### What you need to do
Number of lines with the string "selection" in the entries below: report it, and nothing besides.

[Dataset entries]
--------------------------------------------------

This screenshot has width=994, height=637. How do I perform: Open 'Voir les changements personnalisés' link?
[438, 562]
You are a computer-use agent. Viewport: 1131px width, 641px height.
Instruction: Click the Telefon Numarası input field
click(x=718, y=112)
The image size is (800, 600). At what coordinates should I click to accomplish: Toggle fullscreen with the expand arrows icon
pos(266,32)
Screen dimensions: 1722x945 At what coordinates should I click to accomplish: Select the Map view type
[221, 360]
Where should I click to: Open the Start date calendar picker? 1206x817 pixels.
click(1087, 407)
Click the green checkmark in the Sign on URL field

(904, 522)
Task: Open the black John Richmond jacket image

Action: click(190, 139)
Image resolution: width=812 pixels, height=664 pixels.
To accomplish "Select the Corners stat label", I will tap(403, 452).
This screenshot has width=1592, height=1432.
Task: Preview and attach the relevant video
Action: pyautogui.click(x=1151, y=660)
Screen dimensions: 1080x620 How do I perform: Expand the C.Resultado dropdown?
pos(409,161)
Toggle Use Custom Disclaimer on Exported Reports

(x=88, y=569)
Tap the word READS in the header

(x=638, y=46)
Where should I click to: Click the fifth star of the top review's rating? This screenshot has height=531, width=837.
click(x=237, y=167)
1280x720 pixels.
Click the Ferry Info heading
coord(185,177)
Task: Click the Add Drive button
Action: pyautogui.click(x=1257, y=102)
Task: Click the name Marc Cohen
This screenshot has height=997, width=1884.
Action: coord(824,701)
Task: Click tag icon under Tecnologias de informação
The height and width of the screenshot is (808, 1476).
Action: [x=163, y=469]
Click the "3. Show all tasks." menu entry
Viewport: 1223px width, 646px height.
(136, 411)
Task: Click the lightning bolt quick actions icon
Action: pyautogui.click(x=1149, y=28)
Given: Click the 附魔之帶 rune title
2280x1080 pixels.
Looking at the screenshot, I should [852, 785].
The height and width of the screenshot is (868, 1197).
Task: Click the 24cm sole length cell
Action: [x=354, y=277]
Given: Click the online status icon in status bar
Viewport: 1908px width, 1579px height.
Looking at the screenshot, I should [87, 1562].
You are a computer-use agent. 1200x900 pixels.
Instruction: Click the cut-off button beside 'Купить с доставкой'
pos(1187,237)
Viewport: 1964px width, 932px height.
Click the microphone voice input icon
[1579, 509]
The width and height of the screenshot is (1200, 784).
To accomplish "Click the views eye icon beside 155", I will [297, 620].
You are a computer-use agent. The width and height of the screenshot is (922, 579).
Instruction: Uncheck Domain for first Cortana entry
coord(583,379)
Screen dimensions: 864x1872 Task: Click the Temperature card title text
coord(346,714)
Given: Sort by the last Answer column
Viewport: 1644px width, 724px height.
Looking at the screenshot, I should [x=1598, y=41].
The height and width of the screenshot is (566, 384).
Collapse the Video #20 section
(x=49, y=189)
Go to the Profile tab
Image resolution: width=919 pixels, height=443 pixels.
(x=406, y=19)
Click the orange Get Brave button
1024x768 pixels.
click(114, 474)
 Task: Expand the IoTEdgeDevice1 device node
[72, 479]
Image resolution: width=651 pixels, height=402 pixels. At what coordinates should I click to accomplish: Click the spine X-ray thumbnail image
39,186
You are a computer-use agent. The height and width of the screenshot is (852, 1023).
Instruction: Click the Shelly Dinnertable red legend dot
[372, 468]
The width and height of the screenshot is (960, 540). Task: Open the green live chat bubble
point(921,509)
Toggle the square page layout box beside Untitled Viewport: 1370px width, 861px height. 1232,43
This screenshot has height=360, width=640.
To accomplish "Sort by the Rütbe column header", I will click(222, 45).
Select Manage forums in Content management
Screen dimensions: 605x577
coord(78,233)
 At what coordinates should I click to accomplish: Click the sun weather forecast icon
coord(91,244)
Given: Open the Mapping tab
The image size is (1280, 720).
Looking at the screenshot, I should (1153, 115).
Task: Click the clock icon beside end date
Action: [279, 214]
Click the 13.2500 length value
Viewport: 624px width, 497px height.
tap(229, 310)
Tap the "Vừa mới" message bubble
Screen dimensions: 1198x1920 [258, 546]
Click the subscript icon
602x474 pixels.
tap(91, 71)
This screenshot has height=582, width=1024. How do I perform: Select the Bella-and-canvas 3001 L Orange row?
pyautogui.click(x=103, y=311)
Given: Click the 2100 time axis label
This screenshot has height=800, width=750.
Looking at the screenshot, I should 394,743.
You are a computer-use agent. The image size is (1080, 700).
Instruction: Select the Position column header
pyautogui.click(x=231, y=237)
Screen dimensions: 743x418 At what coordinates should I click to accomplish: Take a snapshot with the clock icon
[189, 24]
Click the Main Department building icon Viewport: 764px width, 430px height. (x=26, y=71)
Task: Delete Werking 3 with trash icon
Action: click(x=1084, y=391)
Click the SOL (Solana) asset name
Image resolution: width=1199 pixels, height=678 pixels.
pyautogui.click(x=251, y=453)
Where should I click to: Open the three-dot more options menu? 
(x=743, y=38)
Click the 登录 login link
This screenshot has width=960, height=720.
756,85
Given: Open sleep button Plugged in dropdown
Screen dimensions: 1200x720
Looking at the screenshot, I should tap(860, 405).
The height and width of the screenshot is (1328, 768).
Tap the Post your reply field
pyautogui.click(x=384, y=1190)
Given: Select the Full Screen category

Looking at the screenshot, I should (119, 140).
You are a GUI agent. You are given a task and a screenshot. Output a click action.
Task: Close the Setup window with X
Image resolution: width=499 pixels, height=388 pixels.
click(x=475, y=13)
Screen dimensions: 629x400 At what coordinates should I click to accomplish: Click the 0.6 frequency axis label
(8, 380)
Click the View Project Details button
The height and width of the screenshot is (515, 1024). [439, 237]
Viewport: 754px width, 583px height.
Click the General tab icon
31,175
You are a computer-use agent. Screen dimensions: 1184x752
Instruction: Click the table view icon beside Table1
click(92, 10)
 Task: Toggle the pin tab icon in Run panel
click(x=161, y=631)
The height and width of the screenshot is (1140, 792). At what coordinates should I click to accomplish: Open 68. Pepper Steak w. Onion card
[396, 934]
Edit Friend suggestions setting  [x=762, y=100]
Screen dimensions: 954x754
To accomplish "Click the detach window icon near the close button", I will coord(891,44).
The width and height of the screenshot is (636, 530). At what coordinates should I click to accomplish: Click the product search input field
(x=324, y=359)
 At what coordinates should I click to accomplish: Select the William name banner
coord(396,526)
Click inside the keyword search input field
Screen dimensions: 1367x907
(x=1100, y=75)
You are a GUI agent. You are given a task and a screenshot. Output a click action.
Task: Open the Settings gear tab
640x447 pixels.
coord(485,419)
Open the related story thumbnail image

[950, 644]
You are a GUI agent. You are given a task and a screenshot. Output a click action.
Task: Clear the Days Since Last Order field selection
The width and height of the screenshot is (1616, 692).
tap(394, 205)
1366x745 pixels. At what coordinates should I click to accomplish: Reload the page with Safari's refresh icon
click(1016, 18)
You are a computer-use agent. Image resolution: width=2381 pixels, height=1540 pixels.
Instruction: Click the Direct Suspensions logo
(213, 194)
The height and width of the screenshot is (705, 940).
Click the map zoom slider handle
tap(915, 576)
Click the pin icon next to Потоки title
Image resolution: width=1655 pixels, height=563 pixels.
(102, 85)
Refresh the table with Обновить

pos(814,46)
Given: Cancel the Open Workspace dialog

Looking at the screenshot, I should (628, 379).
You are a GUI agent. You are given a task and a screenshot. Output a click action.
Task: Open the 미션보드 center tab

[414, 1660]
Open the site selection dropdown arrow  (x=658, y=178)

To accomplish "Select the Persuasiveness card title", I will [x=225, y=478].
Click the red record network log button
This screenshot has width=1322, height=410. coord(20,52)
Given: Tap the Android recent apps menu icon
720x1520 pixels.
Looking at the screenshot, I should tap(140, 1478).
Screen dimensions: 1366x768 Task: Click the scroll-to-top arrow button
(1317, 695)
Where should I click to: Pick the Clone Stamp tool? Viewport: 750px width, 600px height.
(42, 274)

--------------------------------------------------

### Answer below
2